This is the trailer you are looking for... Star Wars: The Last Jedi

Like I said it depends on what you’re getting the sound out of. Headphones plugged into your PC for Netflix? You are probably boned unless they’re decent headphones and your soundcard/software offers some decent filters or equalizer options. TV? If you’ve got decent media speakers hooked up and set up right you’re probably fine. For watching at high volume with a bunch of people. Trying to keep it quieter? You have some tweaking to do. And your sound system if its any good will allow that. Most people don’t realize their TV, or even cable box will let them do that. Built in TV speakers? All the ones I’ve seen lately suck balls even with good audio and tweaking.

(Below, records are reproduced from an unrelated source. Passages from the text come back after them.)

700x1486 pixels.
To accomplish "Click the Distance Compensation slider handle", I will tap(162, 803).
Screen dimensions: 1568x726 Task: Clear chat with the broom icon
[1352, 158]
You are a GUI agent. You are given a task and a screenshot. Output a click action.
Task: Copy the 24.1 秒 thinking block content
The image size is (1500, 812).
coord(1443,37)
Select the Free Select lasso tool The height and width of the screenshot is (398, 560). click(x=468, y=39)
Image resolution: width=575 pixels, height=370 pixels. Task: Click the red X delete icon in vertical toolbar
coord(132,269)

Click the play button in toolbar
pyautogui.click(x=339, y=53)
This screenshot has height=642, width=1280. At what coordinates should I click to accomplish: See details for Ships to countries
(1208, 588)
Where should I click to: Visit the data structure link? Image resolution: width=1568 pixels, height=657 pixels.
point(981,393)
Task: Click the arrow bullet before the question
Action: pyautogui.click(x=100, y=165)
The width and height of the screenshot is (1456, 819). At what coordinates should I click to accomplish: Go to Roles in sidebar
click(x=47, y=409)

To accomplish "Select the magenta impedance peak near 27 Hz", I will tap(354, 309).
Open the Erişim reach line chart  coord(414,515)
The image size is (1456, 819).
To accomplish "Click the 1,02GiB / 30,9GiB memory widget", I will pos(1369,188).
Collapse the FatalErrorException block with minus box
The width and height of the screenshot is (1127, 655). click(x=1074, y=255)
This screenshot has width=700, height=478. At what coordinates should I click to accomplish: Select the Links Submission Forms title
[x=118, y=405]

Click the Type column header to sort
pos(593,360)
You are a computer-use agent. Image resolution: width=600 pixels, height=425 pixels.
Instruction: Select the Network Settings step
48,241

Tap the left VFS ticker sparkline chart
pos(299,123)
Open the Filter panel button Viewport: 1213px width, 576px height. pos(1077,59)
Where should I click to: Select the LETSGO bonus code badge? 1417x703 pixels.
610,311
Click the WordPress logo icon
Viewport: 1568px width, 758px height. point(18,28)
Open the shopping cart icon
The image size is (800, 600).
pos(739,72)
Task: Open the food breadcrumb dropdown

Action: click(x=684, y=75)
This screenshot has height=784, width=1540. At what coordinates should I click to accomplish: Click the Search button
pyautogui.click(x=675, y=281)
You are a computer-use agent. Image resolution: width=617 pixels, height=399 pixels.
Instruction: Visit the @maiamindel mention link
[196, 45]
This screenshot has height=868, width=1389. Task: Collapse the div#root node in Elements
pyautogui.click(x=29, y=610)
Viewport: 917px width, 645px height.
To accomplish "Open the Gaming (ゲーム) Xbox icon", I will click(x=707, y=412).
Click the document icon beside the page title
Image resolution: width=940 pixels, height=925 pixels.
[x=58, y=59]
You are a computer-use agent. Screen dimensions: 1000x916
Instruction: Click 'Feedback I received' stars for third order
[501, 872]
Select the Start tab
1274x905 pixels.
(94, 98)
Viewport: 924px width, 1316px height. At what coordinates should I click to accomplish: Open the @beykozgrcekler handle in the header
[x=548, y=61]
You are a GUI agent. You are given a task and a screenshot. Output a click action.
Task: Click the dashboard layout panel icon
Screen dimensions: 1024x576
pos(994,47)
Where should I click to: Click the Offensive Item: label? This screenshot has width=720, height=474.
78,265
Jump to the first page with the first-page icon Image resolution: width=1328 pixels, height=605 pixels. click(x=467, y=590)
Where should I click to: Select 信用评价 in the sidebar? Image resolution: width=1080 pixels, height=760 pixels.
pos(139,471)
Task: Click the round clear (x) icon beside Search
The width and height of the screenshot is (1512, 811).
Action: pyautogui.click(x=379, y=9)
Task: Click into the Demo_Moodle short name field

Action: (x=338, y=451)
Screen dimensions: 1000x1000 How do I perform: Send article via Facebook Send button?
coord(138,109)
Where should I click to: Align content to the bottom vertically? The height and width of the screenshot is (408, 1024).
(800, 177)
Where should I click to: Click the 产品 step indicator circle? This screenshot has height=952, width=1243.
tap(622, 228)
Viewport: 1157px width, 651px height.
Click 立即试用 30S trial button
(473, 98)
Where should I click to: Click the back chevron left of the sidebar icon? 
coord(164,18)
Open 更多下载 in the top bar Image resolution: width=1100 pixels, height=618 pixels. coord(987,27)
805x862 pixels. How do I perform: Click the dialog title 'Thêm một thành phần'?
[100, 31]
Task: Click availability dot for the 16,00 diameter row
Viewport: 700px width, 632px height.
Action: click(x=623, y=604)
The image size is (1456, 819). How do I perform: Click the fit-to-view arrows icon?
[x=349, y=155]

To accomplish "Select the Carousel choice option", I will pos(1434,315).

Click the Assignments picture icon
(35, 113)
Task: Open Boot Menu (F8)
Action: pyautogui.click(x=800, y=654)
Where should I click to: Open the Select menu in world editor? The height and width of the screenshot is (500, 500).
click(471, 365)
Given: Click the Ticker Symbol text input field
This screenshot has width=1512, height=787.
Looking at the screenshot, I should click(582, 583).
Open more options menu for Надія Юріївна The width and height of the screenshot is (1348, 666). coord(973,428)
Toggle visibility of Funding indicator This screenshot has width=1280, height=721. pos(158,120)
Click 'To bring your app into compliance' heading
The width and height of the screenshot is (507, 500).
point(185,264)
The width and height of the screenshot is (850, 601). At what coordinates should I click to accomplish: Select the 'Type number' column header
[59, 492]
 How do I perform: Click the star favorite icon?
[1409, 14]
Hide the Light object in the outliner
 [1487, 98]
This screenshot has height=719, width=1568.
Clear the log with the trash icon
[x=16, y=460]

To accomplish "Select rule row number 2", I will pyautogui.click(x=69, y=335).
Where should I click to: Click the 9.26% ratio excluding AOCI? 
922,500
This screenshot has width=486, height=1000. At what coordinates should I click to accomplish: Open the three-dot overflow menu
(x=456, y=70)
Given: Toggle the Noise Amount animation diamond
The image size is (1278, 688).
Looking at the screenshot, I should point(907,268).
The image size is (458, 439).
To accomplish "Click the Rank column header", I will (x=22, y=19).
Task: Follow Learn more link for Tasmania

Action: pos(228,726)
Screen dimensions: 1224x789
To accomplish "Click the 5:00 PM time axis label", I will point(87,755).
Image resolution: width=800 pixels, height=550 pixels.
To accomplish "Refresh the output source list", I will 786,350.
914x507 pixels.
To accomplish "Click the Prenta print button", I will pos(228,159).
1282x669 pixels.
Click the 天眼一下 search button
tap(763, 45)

Honestly a lot of the time it might not even be the movie’s fault. If the people I know who had media hosted there are to be believed, Netflix’s encoding created this problem for a long time. Questionably acquired downloads frequently have this, and other audio issues. Even where the official materials they’re created from don’t. I suspect the people encoding them use bad audio settings to keep the file size or export time down.

Or user error. A lot of people don’t realize that their TVs and audio set ups are full of presets and setting options. All of which come out of the box in demo or “movie” modes which fuck everything up. Stretched pictures, fucked contrast. Along with excessive base and really jacked up sound levels. All of that is intended to make the TVs and equipment more impressive when you walk by them in the store. They need to “pop” more than the item sitting next to them. But they suck suck suck for actually watching something through in a smaller room with human lighting.

I had this problem with everything for quite a while on my PC. And I blamed the source. Encoding. The movie business. And while that was often plenty true as well (the trend was much worse a few years back, and like I said Netflix had an issue with it). I was also getting it on stuff where I shouldn’t have. Reasonably sure the issue was the bone cheap mobo I was using with its finicky, not very good on board audio. When I built a new PC. And used a better, more expensive, mobo with a decent but still on board and pretty standard audio card. Well the problem largely went away.

But like I said. This one, I’m betting it was mixed to sound good/impressive on mobile. Its a short video hosted online for streaming. Most of that sort of thing is consumed on mobile these days.